To our knowledge, this is the first study to include race in the survival analysis and found that race was an independent prognostic factor for patients with PFTC. In this study, 84.6% of PFTC patients were white and 6% were black, which is similar to the results of Wethington’s study, in which 87% were white and 7% were black 7. Kaplan-Meier analysis showed that OS was significantly lower in white patients than in patients of other races (P < 0.05) (Fig. 5F). In multivariate Cox regression, the HR for death was 0.508 (95% CI, 0.266–0.972) and 0.598 (95% CI, 0.362–0.987) for black patients and patients of other races versus white patients, respectively. The impact of race on the prognosis of PFTC needs to be further investigated.
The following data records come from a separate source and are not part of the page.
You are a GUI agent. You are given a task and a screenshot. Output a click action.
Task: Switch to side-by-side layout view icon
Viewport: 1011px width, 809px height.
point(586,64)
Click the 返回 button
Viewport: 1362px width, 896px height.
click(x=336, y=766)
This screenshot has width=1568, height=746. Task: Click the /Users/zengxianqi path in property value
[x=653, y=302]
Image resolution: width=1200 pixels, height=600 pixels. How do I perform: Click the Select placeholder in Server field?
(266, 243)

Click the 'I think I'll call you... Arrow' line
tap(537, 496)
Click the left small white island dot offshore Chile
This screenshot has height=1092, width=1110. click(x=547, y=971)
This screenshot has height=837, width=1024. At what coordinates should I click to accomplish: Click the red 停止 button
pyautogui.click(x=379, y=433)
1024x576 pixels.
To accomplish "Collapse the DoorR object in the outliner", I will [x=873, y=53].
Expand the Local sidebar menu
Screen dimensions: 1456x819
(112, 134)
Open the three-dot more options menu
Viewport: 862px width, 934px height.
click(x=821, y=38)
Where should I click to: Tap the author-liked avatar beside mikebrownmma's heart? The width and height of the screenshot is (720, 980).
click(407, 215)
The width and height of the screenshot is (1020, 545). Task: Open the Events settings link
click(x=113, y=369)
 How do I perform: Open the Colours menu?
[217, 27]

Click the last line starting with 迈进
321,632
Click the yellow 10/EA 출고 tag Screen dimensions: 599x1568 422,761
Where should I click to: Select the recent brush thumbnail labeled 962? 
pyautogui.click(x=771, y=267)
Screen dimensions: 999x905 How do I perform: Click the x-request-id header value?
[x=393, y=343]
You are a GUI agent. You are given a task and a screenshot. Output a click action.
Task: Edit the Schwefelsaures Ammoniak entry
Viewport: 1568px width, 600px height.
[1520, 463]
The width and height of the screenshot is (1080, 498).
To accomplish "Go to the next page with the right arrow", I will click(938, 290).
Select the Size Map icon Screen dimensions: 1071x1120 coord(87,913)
Although this study included a large number of patients, it still has some limitations. As a retrospective study, it is prone to information bias, and direct removal of missing data may increase bias. However, population-based data can be regarded as randomly distributed, reducing bias to some extent. In addition, we did not further analyze the prognostic impact of chemotherapy and recurrence due to the lack of information on chemotherapy regimens, recurrence, and cytoreductive status in the SEER database, and our use of different types of surgery to assess cytoreductive status may have been biased. Finally, the training cohort and test cohort data were obtained from the SEER database and lacked validation of other data. Nevertheless, the SEER registry covering approximately 34.6% of the US population is reasonablely representative. The widely distributed patient data from 17 US regions minimizes potential selection bias 9. In addition, our population-based study identified prognostic factors for patients with PFTC, providing a more effective treatment strategy for patients with PFTC.